### [Directions]
Your task is to restate the data word for word.

(Pixel coordinate grounding data)

---------------

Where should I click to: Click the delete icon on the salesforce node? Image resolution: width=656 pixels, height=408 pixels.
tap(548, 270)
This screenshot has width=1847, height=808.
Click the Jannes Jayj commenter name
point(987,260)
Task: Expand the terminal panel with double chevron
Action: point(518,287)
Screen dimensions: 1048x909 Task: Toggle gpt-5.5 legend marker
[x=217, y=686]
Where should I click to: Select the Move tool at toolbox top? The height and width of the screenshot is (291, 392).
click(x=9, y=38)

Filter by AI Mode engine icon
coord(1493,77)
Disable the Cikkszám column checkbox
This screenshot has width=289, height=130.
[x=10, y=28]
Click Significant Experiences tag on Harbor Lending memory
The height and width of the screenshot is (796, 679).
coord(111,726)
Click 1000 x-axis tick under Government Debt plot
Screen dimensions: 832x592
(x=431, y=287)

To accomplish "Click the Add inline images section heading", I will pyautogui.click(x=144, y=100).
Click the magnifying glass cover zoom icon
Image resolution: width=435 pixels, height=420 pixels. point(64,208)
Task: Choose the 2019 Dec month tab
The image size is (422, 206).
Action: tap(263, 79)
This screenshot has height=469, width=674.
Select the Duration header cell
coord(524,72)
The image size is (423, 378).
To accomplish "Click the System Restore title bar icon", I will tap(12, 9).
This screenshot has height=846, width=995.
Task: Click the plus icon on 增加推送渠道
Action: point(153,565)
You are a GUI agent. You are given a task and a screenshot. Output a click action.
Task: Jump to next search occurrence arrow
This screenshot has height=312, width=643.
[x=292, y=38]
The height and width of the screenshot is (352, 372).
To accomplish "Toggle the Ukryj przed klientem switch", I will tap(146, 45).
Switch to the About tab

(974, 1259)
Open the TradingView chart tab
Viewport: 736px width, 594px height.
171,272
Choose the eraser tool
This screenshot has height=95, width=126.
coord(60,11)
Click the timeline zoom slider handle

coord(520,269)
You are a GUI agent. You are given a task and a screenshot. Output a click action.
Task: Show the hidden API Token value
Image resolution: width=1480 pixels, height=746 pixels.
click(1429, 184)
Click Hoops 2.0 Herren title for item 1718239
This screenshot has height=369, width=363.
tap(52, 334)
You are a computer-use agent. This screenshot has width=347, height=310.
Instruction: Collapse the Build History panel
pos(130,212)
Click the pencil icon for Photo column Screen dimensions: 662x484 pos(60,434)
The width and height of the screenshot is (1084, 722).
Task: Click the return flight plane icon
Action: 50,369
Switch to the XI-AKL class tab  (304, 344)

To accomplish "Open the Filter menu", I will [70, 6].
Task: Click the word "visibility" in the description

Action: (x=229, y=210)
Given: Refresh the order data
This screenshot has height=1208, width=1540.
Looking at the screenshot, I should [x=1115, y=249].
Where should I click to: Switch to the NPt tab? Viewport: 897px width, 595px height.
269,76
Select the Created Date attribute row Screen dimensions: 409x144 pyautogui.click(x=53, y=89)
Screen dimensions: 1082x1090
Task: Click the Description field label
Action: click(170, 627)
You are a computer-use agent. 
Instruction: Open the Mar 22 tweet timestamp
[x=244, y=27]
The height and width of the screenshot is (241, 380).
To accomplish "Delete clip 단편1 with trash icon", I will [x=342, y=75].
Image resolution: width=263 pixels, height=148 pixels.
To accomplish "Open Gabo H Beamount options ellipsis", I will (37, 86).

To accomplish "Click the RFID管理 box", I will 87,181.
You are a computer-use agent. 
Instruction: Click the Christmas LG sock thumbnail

---------------

### [Your response]
Where should I click to: Click the delete icon on the salesforce node? Image resolution: width=656 pixels, height=408 pixels.
tap(548, 270)
This screenshot has width=1847, height=808.
Click the Jannes Jayj commenter name
point(987,260)
Task: Expand the terminal panel with double chevron
Action: point(518,287)
Screen dimensions: 1048x909 Task: Toggle gpt-5.5 legend marker
[x=217, y=686]
Where should I click to: Select the Move tool at toolbox top? The height and width of the screenshot is (291, 392).
click(x=9, y=38)

Filter by AI Mode engine icon
coord(1493,77)
Disable the Cikkszám column checkbox
This screenshot has width=289, height=130.
[x=10, y=28]
Click Significant Experiences tag on Harbor Lending memory
The height and width of the screenshot is (796, 679).
coord(111,726)
Click 1000 x-axis tick under Government Debt plot
Screen dimensions: 832x592
(x=431, y=287)

To accomplish "Click the Add inline images section heading", I will pyautogui.click(x=144, y=100).
Click the magnifying glass cover zoom icon
Image resolution: width=435 pixels, height=420 pixels. point(64,208)
Task: Choose the 2019 Dec month tab
The image size is (422, 206).
Action: tap(263, 79)
This screenshot has height=469, width=674.
Select the Duration header cell
coord(524,72)
The image size is (423, 378).
To accomplish "Click the System Restore title bar icon", I will tap(12, 9).
This screenshot has height=846, width=995.
Task: Click the plus icon on 增加推送渠道
Action: point(153,565)
You are a GUI agent. You are given a task and a screenshot. Output a click action.
Task: Jump to next search occurrence arrow
This screenshot has height=312, width=643.
[x=292, y=38]
The height and width of the screenshot is (352, 372).
To accomplish "Toggle the Ukryj przed klientem switch", I will tap(146, 45).
Switch to the About tab

(974, 1259)
Open the TradingView chart tab
Viewport: 736px width, 594px height.
171,272
Choose the eraser tool
This screenshot has height=95, width=126.
coord(60,11)
Click the timeline zoom slider handle

coord(520,269)
You are a GUI agent. You are given a task and a screenshot. Output a click action.
Task: Show the hidden API Token value
Image resolution: width=1480 pixels, height=746 pixels.
click(1429, 184)
Click Hoops 2.0 Herren title for item 1718239
This screenshot has height=369, width=363.
tap(52, 334)
You are a computer-use agent. This screenshot has width=347, height=310.
Instruction: Collapse the Build History panel
pos(130,212)
Click the pencil icon for Photo column Screen dimensions: 662x484 pos(60,434)
The width and height of the screenshot is (1084, 722).
Task: Click the return flight plane icon
Action: 50,369
Switch to the XI-AKL class tab  (304, 344)

To accomplish "Open the Filter menu", I will [70, 6].
Task: Click the word "visibility" in the description

Action: (x=229, y=210)
Given: Refresh the order data
This screenshot has height=1208, width=1540.
Looking at the screenshot, I should [x=1115, y=249].
Where should I click to: Switch to the NPt tab? Viewport: 897px width, 595px height.
269,76
Select the Created Date attribute row Screen dimensions: 409x144 pyautogui.click(x=53, y=89)
Screen dimensions: 1082x1090
Task: Click the Description field label
Action: click(170, 627)
You are a computer-use agent. 
Instruction: Open the Mar 22 tweet timestamp
[x=244, y=27]
The height and width of the screenshot is (241, 380).
To accomplish "Delete clip 단편1 with trash icon", I will [x=342, y=75].
Image resolution: width=263 pixels, height=148 pixels.
To accomplish "Open Gabo H Beamount options ellipsis", I will (37, 86).

To accomplish "Click the RFID管理 box", I will 87,181.
You are a computer-use agent. 
Instruction: Click the Christmas LG sock thumbnail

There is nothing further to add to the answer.